Bitcoin continued to gain momentum to rise 3.09% to $5,523.3 by 12:12 AM ET (04:12 GMT). Over the past seven days it has added 6.42%, outperforming the other major digital tokens.

However, Ethereum slid 1.47% to $168.22, XRP shed 1.70% to $0.31779 and Litecoin lost 5.61% to $72.456.

The crypto market cap remained at $181 billion.

Japanese telecom giant SoftBank’s founder Masayoshi Son reportedly lost over $130 million with his Bitcoin investment, according to The Wall Street Journal. The report garnered some attention among crypto traders.

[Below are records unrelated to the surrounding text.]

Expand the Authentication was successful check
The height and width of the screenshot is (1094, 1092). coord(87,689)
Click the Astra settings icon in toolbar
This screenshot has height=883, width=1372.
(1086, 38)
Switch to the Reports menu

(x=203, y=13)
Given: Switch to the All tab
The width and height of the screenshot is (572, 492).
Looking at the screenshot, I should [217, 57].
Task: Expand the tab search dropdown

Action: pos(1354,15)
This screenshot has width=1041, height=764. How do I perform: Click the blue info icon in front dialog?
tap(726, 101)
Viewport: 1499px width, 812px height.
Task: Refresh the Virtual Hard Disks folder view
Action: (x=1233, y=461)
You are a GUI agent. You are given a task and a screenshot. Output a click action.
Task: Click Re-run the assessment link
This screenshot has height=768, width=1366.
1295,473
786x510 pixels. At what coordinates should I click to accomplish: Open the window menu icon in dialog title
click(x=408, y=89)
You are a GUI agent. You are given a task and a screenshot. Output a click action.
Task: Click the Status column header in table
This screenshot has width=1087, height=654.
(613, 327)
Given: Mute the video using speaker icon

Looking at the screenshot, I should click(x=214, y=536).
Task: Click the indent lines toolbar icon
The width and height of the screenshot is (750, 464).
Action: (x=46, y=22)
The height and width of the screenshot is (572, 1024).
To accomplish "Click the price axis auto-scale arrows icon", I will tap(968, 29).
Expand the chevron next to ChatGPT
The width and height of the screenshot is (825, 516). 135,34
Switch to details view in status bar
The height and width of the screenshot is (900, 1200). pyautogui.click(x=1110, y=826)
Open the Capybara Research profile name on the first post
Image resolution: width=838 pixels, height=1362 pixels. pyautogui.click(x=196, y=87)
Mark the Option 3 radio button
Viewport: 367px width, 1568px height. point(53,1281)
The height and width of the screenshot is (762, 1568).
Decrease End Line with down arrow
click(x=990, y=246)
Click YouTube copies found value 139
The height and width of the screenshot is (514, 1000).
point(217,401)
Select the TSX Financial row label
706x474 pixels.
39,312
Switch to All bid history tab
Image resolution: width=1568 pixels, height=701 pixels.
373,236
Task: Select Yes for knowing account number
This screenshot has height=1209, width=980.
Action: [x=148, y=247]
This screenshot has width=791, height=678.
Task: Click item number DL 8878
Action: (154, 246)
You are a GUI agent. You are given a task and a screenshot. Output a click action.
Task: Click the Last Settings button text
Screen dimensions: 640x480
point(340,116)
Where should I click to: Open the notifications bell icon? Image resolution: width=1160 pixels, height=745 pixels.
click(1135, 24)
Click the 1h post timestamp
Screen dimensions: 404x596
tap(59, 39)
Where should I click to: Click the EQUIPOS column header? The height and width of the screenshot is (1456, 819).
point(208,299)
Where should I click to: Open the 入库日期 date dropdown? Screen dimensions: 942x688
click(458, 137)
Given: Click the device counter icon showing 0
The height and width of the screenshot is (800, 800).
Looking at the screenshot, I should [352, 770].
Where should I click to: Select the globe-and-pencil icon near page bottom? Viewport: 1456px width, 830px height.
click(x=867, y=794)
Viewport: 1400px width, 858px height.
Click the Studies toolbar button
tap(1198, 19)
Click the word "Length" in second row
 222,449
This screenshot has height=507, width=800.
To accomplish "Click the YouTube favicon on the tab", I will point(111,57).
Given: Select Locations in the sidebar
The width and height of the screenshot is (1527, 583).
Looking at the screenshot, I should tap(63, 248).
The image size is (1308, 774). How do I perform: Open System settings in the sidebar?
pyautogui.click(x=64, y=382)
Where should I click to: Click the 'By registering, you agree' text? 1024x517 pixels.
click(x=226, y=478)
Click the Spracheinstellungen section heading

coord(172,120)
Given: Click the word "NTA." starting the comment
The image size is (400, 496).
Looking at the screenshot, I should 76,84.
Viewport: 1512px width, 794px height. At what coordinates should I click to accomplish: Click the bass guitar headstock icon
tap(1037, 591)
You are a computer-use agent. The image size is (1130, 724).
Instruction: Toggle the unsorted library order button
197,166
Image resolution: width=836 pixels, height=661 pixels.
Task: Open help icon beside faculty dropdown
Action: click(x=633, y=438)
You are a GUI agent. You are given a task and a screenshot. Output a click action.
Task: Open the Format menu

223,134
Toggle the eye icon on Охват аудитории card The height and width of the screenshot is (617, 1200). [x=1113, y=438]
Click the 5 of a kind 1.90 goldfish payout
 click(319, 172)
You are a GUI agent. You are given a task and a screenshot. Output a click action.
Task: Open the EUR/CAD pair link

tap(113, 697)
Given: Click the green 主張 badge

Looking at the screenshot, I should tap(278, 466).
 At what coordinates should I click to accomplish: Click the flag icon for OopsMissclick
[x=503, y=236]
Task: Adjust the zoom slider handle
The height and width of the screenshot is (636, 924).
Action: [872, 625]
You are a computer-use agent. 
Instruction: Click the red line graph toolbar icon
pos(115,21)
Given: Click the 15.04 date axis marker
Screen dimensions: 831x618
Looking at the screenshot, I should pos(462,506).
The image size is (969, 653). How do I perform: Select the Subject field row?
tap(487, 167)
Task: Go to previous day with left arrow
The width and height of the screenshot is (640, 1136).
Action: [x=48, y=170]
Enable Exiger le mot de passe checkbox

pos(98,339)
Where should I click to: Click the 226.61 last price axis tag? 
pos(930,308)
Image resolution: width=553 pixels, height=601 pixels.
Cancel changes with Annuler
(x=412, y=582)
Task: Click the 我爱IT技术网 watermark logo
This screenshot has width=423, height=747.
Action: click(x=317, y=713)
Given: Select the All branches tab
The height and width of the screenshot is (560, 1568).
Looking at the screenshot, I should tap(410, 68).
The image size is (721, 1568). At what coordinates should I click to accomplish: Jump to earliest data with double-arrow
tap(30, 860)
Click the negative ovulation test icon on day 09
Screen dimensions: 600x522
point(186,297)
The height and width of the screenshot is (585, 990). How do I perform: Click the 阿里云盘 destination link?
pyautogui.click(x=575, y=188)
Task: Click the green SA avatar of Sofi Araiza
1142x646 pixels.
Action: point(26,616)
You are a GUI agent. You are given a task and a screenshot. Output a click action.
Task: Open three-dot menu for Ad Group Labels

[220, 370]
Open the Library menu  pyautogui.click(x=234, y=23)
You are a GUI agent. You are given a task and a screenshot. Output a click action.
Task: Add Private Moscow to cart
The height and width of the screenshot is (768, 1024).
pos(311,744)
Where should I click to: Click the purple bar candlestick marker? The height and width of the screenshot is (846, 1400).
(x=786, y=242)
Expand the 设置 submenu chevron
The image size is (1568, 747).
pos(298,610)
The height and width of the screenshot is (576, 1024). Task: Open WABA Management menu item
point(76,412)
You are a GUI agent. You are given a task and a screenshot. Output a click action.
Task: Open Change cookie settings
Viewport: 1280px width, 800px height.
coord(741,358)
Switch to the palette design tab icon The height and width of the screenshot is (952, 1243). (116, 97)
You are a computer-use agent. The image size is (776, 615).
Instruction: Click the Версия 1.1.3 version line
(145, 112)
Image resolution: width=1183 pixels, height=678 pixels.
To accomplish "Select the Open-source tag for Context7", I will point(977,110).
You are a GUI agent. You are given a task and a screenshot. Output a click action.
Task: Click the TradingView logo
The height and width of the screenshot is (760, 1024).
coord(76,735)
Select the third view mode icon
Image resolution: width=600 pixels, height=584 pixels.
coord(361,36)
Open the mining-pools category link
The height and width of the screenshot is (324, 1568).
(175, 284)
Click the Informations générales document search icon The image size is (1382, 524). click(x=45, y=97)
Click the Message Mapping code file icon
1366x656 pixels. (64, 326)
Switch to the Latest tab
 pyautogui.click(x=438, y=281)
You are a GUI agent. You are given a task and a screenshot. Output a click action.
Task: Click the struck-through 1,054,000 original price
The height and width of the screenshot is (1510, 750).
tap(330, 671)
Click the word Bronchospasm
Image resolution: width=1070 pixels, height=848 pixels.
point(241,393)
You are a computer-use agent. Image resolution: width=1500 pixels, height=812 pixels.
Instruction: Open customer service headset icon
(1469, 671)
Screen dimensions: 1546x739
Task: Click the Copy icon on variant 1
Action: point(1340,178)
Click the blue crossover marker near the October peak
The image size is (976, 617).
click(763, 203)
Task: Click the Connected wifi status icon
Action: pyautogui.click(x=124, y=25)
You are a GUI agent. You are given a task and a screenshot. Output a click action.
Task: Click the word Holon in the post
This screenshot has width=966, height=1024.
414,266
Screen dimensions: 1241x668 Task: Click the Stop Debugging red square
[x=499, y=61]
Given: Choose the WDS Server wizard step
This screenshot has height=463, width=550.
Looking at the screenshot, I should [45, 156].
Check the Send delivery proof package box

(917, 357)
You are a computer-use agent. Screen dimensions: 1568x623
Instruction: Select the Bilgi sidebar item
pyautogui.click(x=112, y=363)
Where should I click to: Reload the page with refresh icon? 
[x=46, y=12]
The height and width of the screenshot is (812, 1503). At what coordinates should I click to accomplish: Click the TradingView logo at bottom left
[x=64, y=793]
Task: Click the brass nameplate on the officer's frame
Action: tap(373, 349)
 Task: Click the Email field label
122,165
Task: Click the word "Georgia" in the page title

The report said that Son bought the digital coin in late 2017 when it reached an all-time high at $20,000. He lost a fortune when he sold the coin in early 2018 after the price plummeted.

The report also suggested that Son decided to invest in Bitcoin at the recommendation of Peter Briger, the co-chairman of asset management company Fortress Investment Group.

SoftBank is actively exploring the potential of the technology that underpins cryptocurrencies. Last September, the company was reportedly developing a blockchain-powered cross-carrier mobile payments service.

In other news, an analyst at StrongMarket who tweets under the handle Cryptopolis said that Nasdaq is testing trading of a Bitcoin-based product. Even though Nasdaq has not made any official statement yet, the news caught a lot of attention among crypto investors on Tuesday morning.

In a tweet, the analyst said he bought one Bitcoin on retail brokerage firm TD Ameritrade. The digital coin was found trading against the U.S. dollar under the unknown symbol “CXERX,” which is purportedly listed on the Nasdaq. He also claimed that the BTC/USD pair was launched on April 10, 2019.

Nasdaq has been tapping into the crypto space. In late 2018, it reportedly confirmed its plans to launch Bitcoin futures in the first half of 2019. In February, it started listing two crypto price indices from U.S. blockchain and crypto market data company Brave New Coin, namely Bitcoin Liquid Index and Ethereum Liquid Index.